[Start Given records]

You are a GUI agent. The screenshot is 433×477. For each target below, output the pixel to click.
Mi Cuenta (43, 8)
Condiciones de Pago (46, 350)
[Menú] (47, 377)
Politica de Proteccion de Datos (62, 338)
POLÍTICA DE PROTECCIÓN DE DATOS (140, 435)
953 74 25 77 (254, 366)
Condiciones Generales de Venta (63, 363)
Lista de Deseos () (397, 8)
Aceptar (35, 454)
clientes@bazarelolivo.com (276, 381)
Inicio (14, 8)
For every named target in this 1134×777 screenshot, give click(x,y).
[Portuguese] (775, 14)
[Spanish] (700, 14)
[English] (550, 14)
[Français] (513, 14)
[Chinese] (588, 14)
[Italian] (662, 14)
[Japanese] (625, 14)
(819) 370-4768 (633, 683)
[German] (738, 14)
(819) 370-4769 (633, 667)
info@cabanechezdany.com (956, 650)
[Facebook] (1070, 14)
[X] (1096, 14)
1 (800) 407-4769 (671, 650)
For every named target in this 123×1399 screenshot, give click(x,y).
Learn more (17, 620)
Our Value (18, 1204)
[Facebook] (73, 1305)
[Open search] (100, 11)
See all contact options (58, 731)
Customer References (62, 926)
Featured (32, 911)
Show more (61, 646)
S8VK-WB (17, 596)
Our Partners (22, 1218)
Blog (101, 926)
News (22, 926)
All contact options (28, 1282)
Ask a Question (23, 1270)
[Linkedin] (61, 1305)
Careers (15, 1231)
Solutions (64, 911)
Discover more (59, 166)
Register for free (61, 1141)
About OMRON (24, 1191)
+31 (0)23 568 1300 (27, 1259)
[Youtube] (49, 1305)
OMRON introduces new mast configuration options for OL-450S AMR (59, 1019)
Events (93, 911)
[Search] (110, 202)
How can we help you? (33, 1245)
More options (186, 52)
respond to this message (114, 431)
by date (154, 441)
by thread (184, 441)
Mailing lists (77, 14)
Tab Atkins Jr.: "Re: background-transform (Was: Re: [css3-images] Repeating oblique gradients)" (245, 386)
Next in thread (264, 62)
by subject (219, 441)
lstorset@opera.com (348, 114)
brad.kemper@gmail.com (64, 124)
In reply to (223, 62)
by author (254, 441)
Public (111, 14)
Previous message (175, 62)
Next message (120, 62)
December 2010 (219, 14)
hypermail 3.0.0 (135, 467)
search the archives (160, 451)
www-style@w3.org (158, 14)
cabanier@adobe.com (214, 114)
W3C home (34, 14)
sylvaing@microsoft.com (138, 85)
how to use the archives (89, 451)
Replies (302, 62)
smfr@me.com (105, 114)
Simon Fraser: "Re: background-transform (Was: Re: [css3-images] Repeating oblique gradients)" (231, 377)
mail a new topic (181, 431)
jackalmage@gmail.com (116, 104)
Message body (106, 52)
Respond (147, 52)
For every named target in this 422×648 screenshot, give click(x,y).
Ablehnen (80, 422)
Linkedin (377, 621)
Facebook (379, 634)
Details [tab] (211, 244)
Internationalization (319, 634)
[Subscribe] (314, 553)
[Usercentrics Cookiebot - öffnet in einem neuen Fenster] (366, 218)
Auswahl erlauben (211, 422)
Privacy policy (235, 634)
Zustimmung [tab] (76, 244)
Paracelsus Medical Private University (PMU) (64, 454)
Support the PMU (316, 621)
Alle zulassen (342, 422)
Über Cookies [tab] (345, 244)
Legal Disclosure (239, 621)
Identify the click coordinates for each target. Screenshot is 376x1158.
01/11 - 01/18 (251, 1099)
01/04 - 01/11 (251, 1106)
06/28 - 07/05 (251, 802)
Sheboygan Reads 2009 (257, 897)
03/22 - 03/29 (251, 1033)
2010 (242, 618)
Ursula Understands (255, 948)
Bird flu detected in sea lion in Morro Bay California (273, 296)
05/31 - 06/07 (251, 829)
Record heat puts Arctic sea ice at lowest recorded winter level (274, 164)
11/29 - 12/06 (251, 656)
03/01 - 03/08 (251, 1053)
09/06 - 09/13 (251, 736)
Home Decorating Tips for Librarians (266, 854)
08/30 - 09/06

[End Given records]

Copy everything above from the line containing "Show more (61, 646)" down to the line containing "About OMRON (24, 1191)", both included, and keep each request's text unchanged. Multiply every coordinate in the answers by 2.6 and round each result to a whole number, rounding halves up.

* [Final result]:
Show more (159, 1680)
S8VK-WB (44, 1550)
Our Partners (57, 3167)
Blog (263, 2408)
News (57, 2408)
All contact options (73, 3333)
Ask a Question (60, 3302)
[Linkedin] (159, 3393)
Careers (39, 3201)
Solutions (166, 2369)
Discover more (153, 432)
Register for free (159, 2967)
About OMRON (62, 3097)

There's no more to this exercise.